**TASK TO COMPLETE:** When a line in the data below includes "each", pick it out and copy it.

**INFORMATION:**
------------------------------------

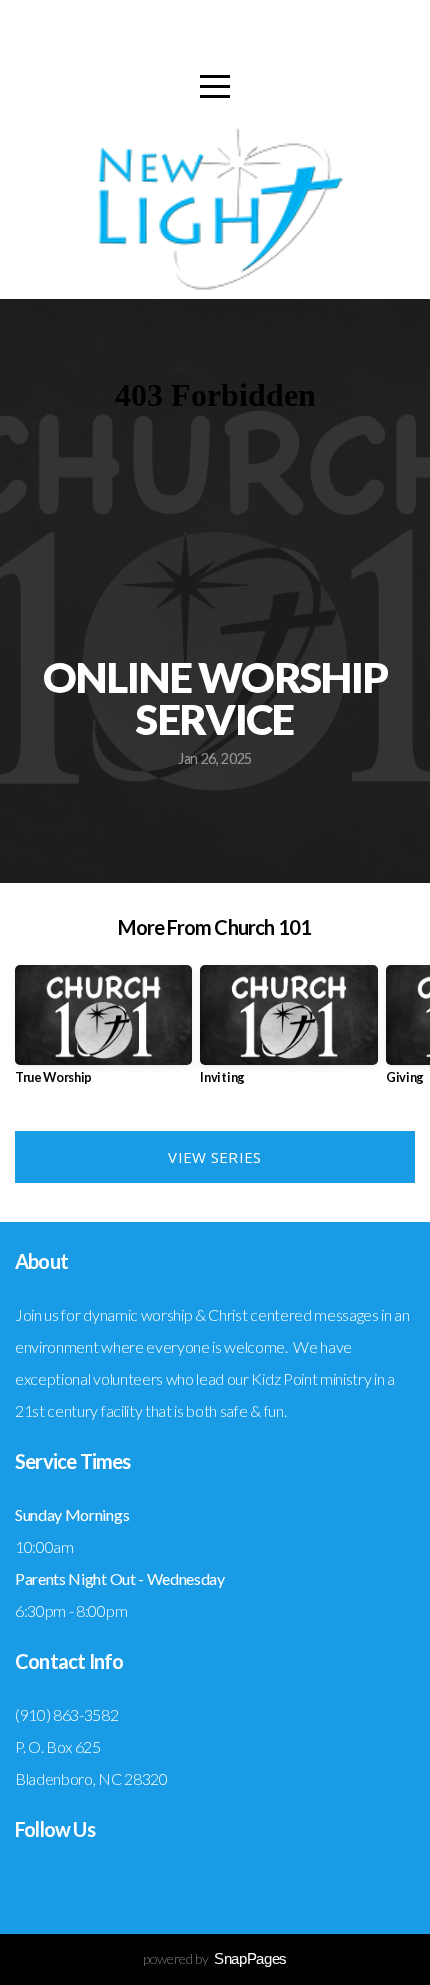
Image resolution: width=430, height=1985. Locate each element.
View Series (214, 1157)
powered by (215, 1958)
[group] (103, 1032)
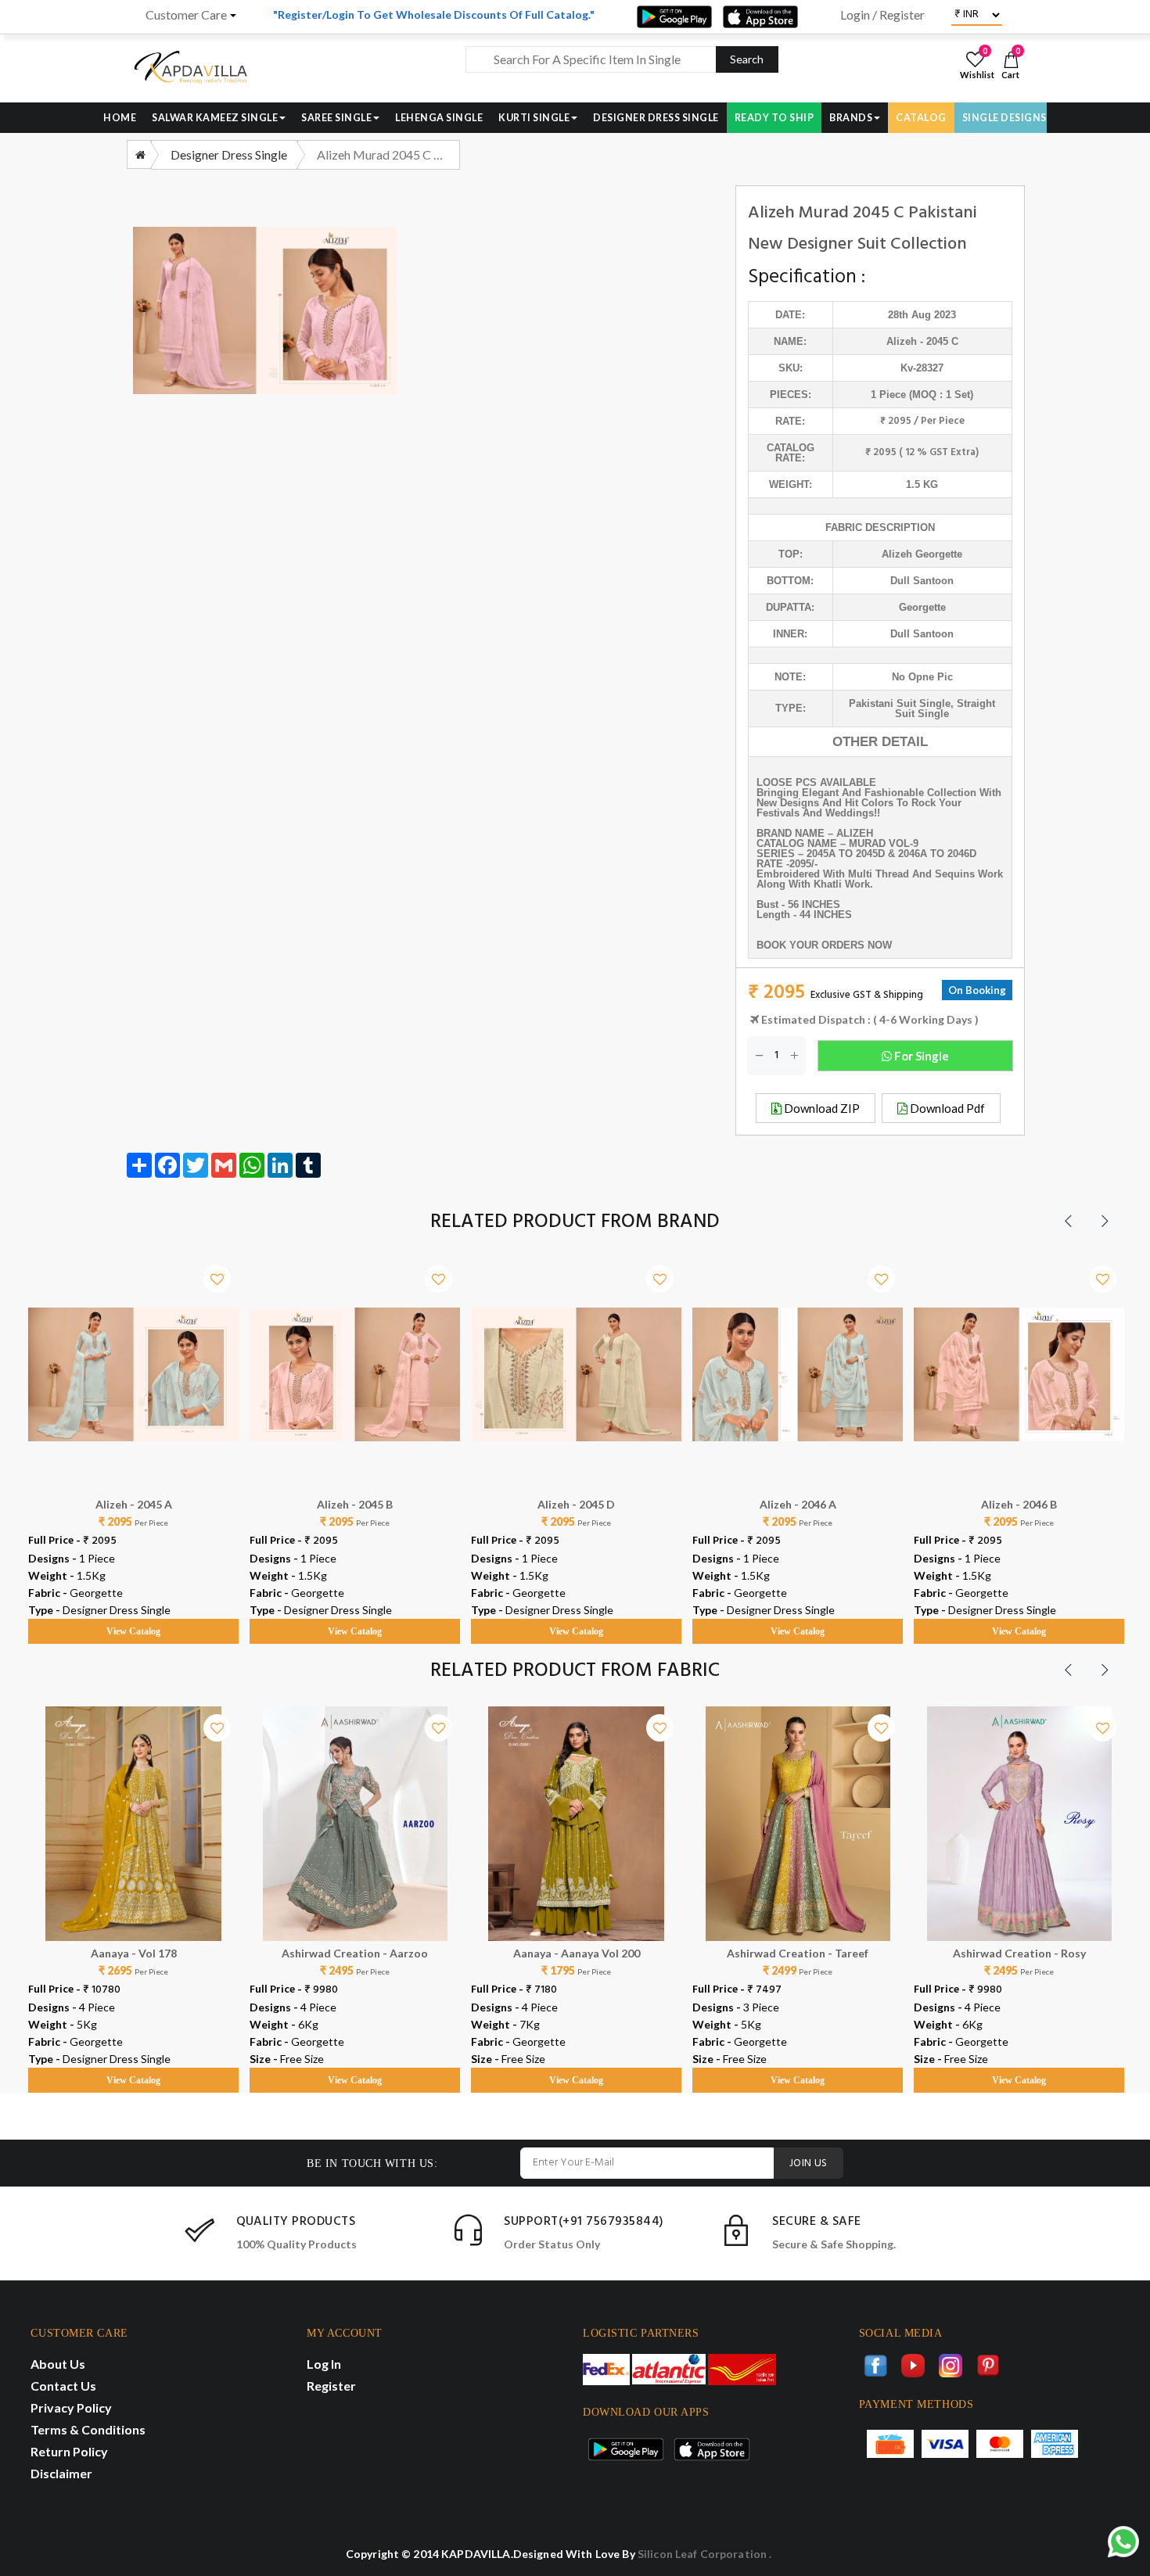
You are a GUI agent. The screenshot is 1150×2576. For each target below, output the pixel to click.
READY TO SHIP (774, 118)
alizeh (901, 341)
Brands (850, 118)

------------------------------------

**RESPONSE TO THE TASK:**
Image resolution: width=430, height=1985. Locate each element.
You are a GUI agent. The screenshot is 1150×2576. For each target below, output the pixel to click.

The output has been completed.